Mazdzer said by phone Friday that he noticed significant bumps on the track in his first training run earlier this week.

“I couldn’t drive because I’m being thrown everywhere,” he said. “When you’re going 130 kilometers an hour [80 miles per hour], you don’t really want the track to be bad.”

An FIL spokesperson said Friday that Mazdzer’s choice was “his individual decision” and declined further comment ahead of races scheduled Saturday and Sunday. Mazdzer said that he was told the race starts will be moved down.

USA Luge said in a Friday statement that it will not participate in the World Cup and would communicate its concern for athlete safety to the FIL.

Two-time U.S. Olympian Summer Britcher said she was boycotting via Instagram, calling it “a farce of a World Cup.” Top lugers said athletes suffered serious injuries in training runs.

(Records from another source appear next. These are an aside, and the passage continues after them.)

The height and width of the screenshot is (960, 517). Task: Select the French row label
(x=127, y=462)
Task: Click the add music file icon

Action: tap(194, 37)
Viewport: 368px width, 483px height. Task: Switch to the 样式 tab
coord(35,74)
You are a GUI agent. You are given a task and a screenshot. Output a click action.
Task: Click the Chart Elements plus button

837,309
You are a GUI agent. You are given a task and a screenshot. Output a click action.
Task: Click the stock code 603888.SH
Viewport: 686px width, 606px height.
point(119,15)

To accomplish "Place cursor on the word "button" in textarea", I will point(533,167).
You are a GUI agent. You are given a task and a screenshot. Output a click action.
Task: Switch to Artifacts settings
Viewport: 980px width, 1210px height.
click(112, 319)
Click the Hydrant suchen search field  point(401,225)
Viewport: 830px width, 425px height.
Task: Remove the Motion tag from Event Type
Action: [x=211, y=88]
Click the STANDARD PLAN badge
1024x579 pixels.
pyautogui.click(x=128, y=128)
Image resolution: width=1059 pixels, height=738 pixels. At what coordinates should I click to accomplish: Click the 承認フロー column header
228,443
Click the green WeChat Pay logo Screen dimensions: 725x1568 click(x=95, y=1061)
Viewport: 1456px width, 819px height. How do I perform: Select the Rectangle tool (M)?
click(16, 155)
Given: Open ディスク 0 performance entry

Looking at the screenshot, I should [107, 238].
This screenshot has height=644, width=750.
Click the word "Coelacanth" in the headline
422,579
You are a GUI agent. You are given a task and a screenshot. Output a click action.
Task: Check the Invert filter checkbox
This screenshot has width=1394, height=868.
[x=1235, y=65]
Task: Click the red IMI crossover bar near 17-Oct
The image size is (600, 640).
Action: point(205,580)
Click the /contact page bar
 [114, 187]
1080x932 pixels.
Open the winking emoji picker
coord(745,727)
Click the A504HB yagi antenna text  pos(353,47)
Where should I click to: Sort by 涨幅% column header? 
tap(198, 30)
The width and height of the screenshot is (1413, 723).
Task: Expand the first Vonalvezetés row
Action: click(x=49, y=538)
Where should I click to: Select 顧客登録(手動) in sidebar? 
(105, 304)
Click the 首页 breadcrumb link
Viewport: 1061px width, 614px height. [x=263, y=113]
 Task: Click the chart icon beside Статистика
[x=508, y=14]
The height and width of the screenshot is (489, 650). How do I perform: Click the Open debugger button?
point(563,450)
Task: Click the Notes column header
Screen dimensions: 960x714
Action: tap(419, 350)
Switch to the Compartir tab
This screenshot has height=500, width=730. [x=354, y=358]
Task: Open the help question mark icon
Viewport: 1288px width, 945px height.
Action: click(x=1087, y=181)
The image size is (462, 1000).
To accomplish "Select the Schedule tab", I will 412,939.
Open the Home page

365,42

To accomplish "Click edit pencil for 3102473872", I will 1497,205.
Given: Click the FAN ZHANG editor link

“I love this sport, but after too many decisions too many times that disregard 1-the safety of the athletes, and 2- the integrity and fairness of our sport, I have grown a great disdain for the International Luge Federation, and those who make these decisions,” was posted on Britcher’s account. “I will not race this weekend. I do not believe the track is safe, I do not believe it has been prepared to a World Cup standard, and I do not believe that the International Federation and Winterberg World Cup organisers should get away from this with no consequences.”

Britcher’s post noted that her team notified coaches and the technical director that the track was unsafe after her first training run Wednesday.

“Our concerns, and the concerns of the rest of the athletes from other nations throughout the day were not taken seriously,” Britcher posted.

Britcher said that several coaches attempted to fix the track for several hours on Thursday after athletes refused to train.

Olympic champion David Gleirscher of Austria and World Cup standings leader Roman Repilov of Russia and the top doubles teams of Toni Eggert and Sascha Benecken and Tobias Wendl and Tobias Arlt of Germany also posted on Instagram that they’re skipping the Winterberg World Cup, the penultimate stop of the season, for safety reasons.

Mazdzer estimated a 20 percent crash rate in training, but that the track condition has improved since Wednesday. He still plans to race next week at the last World Cup in Königssee.

“There’s a lot of problems with Winterberg,” he said after detailing the situation between athletes and the FIL, “and it’s not just the track.”